Breast Cancer Use Protrusions to Pass Through Membranes

Researchers in Finland have developed a method for 3D culture that accurately quantifies how cancer cells generate forces to spread within tissue, findings that could advance understanding of cancer and accelerate drug discovery.

Studies designed to understand how cancers grow and spread has conventionally been done on two-dimensional, flat cultures of cells, which is very different to the three-dimensional structure of cells in the body. 3D cell cultures that incorporate tissue material have been developed, but the methods to measure how cancer cells use forces to spread have been lacking.

The team at Aalto University used the method to provide more accurate computational data on cellular forces during invasion by breast cancer cells. Currently, developing medication against breast cancer is costly, slow and often inefficient, since fewer than 5% of drug candidates that are selected using 2D cell cultures and animal experiments prove to be effective in human clinical trials.

In breast cancer, a primary tumor can form inside the breast’s mammary duct, where the cancerous cells are confined by a basement membrane. Breast cancer cells are larger than the pores in these membranes, so they must break through to spread to other tissues. Previously, researchers thought that cells use enzymes to dissolve membranes, but now it is understood that breast cancer cells use another mechanism involving cellular protrusions to pass through the membranes.

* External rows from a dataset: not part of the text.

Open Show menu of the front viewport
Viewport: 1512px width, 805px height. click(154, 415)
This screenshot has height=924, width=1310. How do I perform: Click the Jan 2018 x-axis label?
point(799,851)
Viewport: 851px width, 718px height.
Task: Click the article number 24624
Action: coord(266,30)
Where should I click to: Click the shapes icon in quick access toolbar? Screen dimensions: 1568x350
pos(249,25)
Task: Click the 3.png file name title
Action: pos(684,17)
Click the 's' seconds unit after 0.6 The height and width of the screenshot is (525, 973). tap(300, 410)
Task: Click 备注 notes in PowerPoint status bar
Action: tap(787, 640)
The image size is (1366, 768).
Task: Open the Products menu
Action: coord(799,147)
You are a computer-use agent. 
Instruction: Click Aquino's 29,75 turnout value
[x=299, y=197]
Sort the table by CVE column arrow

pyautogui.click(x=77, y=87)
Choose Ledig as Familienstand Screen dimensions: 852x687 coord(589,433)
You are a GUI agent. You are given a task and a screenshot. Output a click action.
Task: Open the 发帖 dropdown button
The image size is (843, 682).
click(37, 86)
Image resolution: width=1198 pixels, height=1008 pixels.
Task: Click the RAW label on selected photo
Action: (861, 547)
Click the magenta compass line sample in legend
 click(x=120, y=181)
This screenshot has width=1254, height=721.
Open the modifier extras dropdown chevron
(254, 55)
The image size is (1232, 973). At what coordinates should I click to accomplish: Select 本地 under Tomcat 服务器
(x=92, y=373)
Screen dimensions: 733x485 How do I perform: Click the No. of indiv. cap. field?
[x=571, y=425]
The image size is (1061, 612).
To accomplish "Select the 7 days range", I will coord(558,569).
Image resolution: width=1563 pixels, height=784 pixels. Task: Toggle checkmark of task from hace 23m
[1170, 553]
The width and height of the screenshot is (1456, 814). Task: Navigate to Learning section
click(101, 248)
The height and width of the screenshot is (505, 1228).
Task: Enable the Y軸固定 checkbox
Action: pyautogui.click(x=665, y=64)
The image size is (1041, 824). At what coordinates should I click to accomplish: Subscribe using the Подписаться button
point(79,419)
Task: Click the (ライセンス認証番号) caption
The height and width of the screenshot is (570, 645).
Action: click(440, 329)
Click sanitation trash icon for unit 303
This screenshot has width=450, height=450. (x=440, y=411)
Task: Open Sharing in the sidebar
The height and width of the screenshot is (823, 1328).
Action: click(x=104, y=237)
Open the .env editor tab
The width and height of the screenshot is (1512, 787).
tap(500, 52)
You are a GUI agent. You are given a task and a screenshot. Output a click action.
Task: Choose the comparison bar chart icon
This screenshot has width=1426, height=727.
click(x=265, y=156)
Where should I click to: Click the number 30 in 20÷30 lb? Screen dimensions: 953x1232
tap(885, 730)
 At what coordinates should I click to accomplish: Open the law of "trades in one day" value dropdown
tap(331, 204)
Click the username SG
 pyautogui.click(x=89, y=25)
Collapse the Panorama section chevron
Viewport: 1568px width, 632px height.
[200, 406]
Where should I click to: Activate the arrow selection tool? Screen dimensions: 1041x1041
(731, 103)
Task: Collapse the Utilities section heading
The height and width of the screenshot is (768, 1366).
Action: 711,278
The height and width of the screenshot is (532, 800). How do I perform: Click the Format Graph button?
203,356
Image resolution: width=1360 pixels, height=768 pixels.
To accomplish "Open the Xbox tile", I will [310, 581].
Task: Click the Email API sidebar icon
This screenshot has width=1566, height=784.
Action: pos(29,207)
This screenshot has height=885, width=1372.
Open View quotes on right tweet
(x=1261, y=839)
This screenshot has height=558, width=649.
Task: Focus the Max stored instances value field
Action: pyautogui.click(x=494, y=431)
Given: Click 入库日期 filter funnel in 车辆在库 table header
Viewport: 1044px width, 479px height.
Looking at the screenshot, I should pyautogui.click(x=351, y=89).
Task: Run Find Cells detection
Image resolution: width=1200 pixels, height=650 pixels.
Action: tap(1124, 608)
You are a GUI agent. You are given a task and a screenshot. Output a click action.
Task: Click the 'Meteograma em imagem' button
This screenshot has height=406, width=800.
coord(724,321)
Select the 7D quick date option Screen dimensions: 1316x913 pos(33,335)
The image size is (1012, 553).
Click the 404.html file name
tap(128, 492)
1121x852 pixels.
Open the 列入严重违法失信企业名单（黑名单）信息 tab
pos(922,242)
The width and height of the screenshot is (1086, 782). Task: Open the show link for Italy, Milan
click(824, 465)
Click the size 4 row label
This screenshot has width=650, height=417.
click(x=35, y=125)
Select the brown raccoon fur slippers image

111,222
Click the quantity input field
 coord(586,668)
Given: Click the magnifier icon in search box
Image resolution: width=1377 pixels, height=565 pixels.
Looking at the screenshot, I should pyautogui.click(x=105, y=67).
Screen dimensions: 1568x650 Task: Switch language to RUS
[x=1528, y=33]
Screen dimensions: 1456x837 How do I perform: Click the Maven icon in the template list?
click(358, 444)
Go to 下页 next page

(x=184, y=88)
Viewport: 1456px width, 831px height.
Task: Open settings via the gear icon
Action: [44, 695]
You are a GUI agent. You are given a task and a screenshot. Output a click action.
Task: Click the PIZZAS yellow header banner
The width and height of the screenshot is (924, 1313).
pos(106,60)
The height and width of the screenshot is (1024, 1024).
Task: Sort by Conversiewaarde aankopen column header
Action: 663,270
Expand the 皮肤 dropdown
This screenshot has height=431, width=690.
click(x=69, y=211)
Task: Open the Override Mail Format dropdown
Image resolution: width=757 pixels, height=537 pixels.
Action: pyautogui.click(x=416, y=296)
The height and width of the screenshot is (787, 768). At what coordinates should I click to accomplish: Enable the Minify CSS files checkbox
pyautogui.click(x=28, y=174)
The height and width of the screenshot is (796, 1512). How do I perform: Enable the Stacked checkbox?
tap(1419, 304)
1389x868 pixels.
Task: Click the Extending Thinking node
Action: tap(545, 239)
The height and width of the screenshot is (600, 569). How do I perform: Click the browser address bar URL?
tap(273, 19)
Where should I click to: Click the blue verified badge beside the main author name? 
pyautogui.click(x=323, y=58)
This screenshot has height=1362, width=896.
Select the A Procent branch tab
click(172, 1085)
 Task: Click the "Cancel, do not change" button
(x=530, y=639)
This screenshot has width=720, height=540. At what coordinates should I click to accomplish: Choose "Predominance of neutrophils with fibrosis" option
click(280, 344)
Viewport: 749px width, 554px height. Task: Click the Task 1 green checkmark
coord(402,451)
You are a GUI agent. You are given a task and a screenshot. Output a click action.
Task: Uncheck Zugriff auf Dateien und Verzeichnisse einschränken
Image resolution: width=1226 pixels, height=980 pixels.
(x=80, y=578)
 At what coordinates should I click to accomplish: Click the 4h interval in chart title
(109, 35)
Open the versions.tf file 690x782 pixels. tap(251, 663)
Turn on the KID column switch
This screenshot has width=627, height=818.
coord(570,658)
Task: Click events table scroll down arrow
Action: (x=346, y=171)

“In this mechanism, breast cancer cells use forces generated by the protrusions to open up channels within the membrane material,” Juho Pokki, a principal investigator at Aalto University who led the research.  The cancer cells then enter the surrounding tissue and may travel further to blood vessels to spread to the rest of the body. Blood vessels are also surrounded by a basement membrane, but breast cancer cells potentially use a similar mechanism to break through into those basement membranes. “Professor Ovijit Chaudhuri’s group at Stanford originally found this protrusion mechanism in 2018. Collaboration with his group has been the key for the physiological significance of this work,” says Pokki.

The Aalto study used 3D cell cultures composed of breast cancer cells and standard basement membrane material. Within the 3D cultures, researchers embedded two types of biocompatible spheres: one type moved along with forces generated by cancer cells, and the other type measured force-constraining mechanics. A modified fluorescence microscope was used to take videos of these spheres and track them at nanoscales.

This allowed the researchers to measure the force pulses coming from cancer cells. “Previous studies had measured motion of cellular protrusions over longer periods of time, but our study showed that a lot can happen in just 15 minutes,” Pokki says. “We saw nanoscale movement and force pulses within a few seconds, which is startling. Further, these pulses accumulate, resulting in stronger forces applied on the membrane material.”

The study was published recently in Nano Letters.